▶ [RECORDS SHOWN]
● ● ●

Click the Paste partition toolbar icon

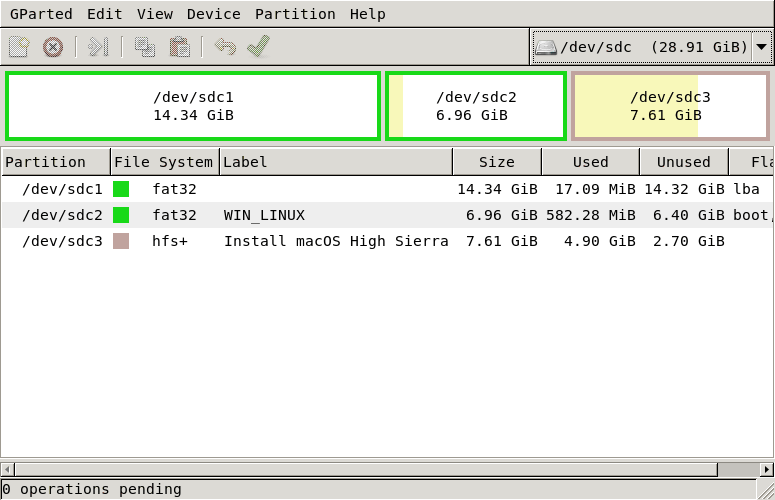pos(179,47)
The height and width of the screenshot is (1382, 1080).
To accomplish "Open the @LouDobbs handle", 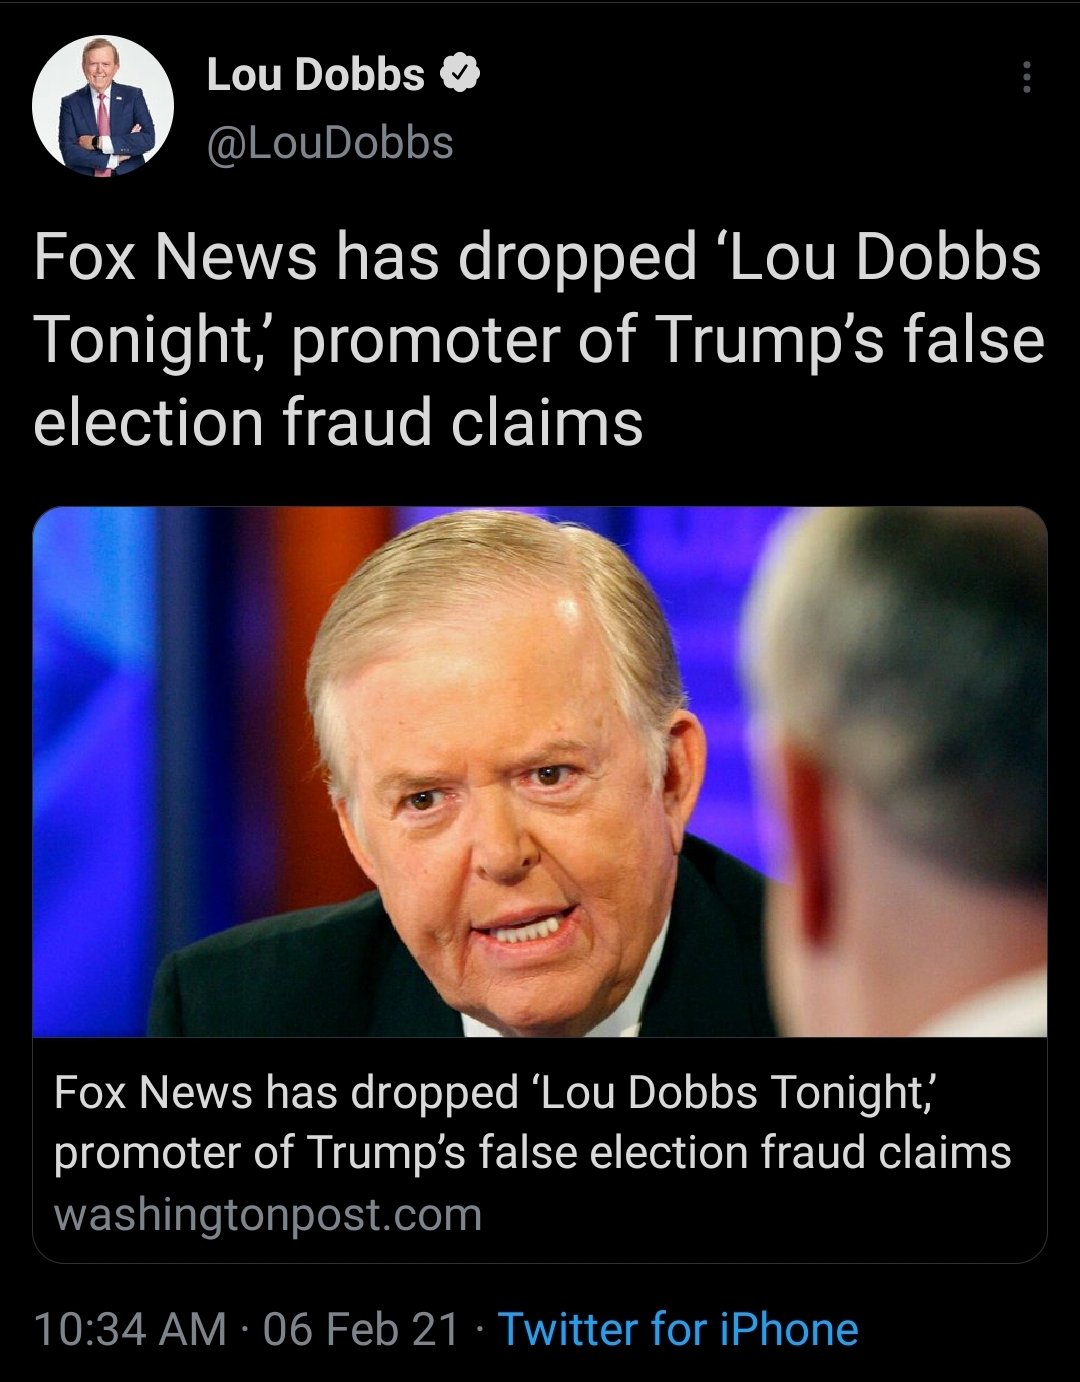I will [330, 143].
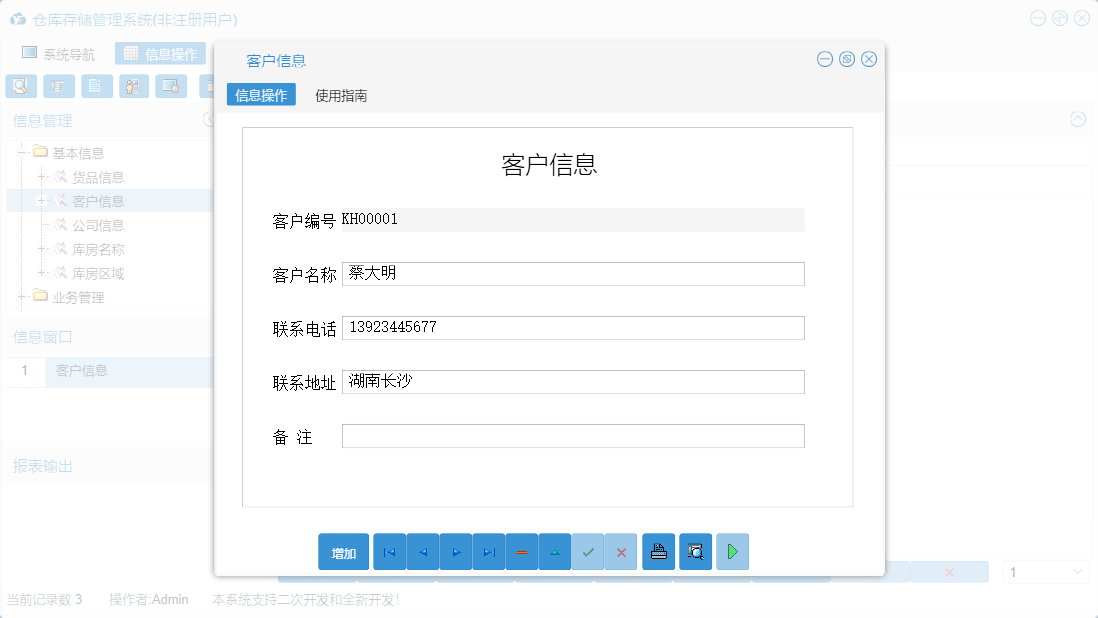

● ● ●

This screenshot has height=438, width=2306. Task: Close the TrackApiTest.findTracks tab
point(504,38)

● ● ●

▶ [PROBLEM STATEMENT] Swap "Close" for "Select" in the lines starting at the one containing "This screenshot has" and ending at the one containing "point(504,38)", and give back only those lines with nothing else altered.

▶ [REPLY TO THE TASK]
This screenshot has height=438, width=2306. Task: Select the TrackApiTest.findTracks tab
point(504,38)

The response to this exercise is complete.